Я зрю тебя, когда в час утра бродит
Туман седой;
В глухую ночь, когда пришлец находит
Приют святой.
Ты мне слышна, когда в реке игривой
Журчит струя;
Слышна, когда в дубраве молчаливой
Блуждаю я.
Светило ль дня над морем умирает
В стране чужой –
И в хоре звезд рубиновых мелькает
Мне образ твой[1052].
Из довольно ранних вариаций на сходные темы стоит отметить почти магическое «Призывание Сильвии» М. Милонова (1812): «Носись невидимою тенью, Являйся в сумраке ночей <…> Носись над спящими водами, Блуждай по синеве небес, Вставай с луною за горами, Смотри с зарей сквозь чистый лес…»[1053] Прибавим сюда и «Эльвиру» Вас.
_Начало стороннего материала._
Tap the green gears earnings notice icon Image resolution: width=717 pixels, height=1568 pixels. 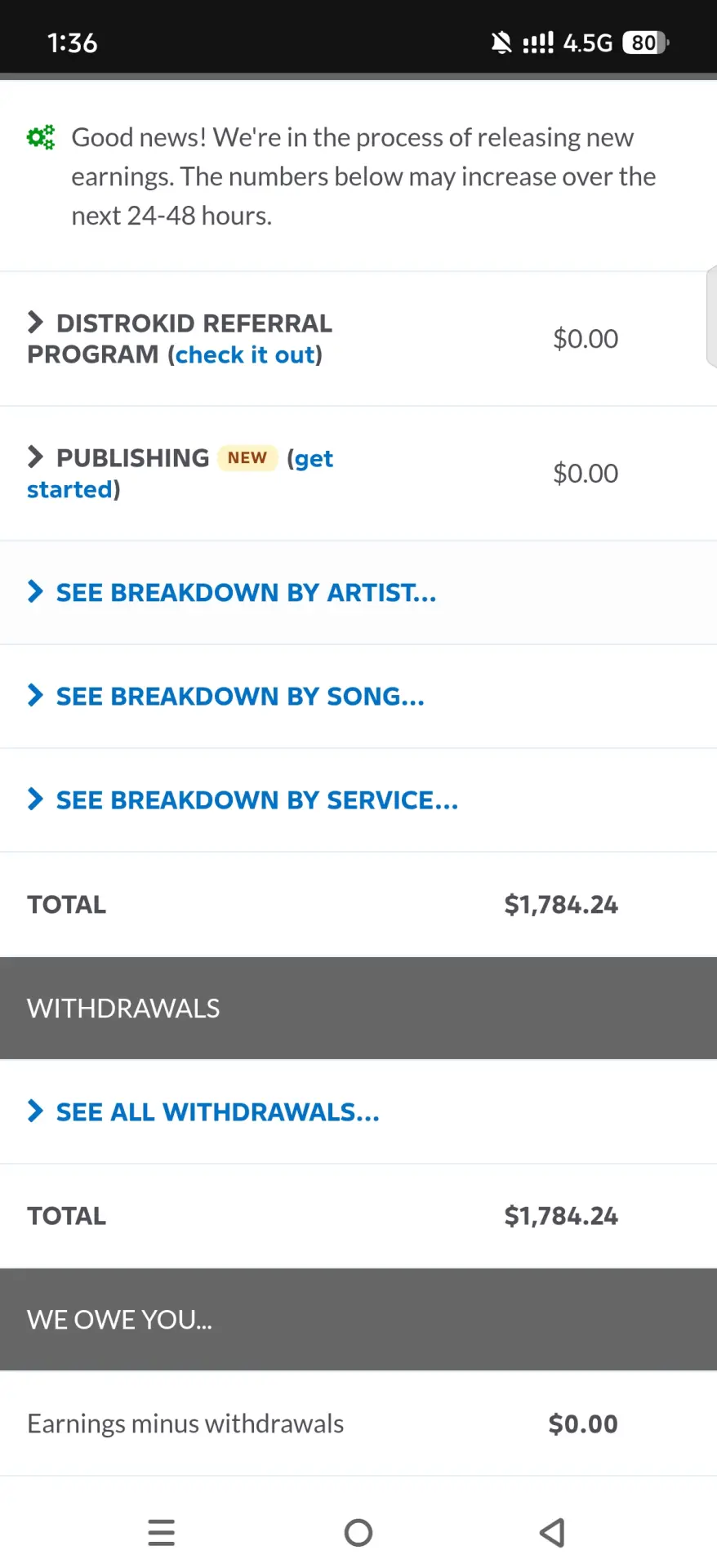(41, 137)
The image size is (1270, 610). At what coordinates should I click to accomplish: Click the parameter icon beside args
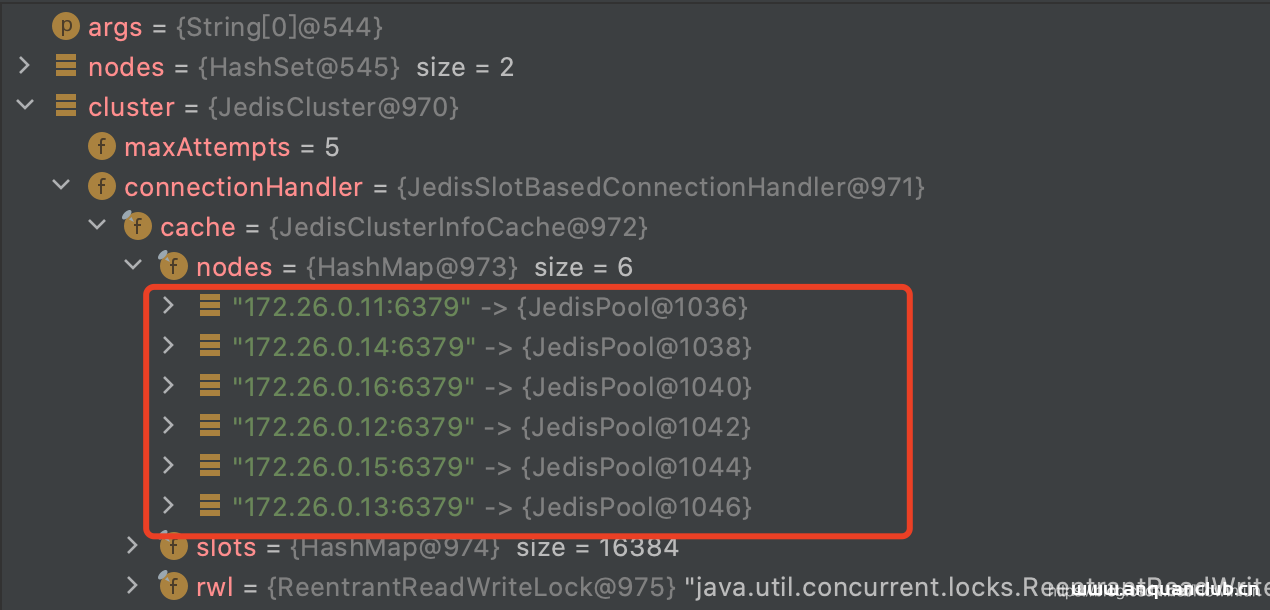point(65,26)
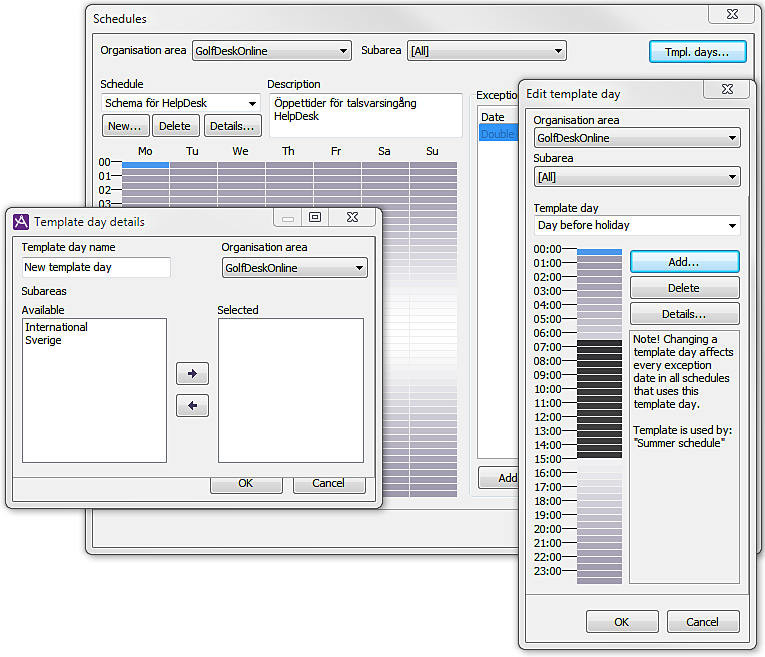Click the 08:00 dark time slot in template day
The image size is (765, 657).
[x=599, y=361]
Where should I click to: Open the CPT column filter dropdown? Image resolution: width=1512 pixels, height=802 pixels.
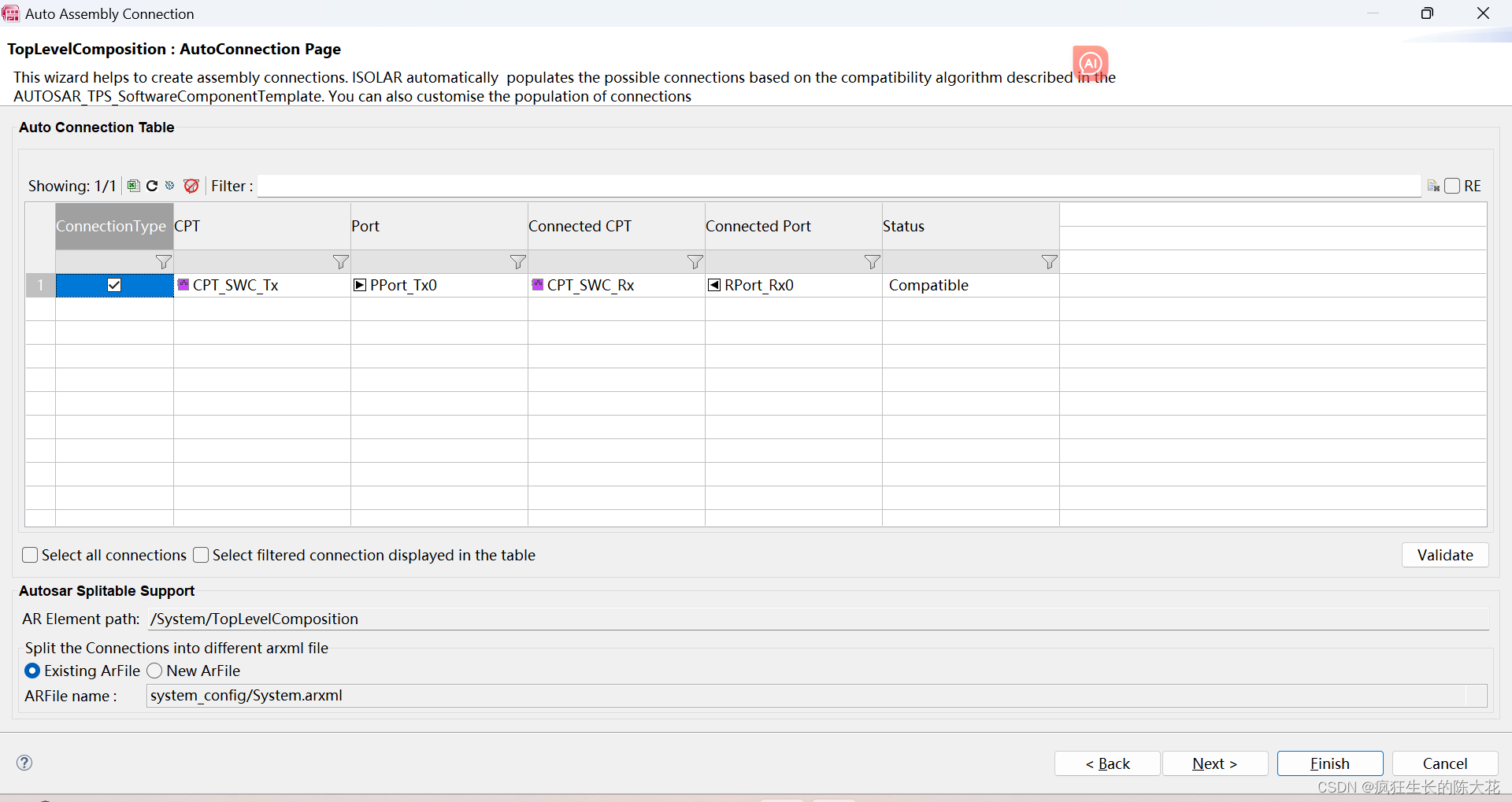point(339,262)
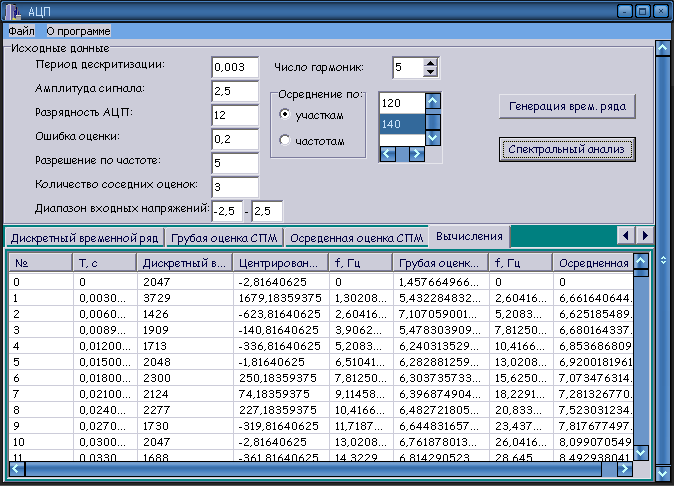The width and height of the screenshot is (674, 486).
Task: Click the window's top scroll-up arrow
Action: [661, 47]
Григорьева: «Меж сосен, по холмам, меж вязов брожу; Повсюду твой образ, Эльвира, ношу. Случится ль взглянуть из-за облак луне: Спускаешься в бледном сиянье ко мне <…> И мнится: ты дышишь в пахучих цветах И светишься в каплях росы на листах…»[1054]
Космический или природный фон прикреплен порой также к мотиву ожидания возлюбленной, фигура которой как бы лепится из стадиально располагающихся компонентов, будучи их персонифицированным завершением. По этому принципу построено «Ожидание» Мейснера, где истомившийся герой ночью высматривает свою «деву», причем образ последней подготавливают, в сущности, ее же составные элементы. Здесь это «зефир», лесные райские кущи, месячный луч, шум ручья, «аромат растений», соловьиное пенье; и, наконец, сама ночь, которая излучает ее летучий абрис: «Но, легким виденьем, одеяна в тьму, Незримо она поднеслася к нему»[1055].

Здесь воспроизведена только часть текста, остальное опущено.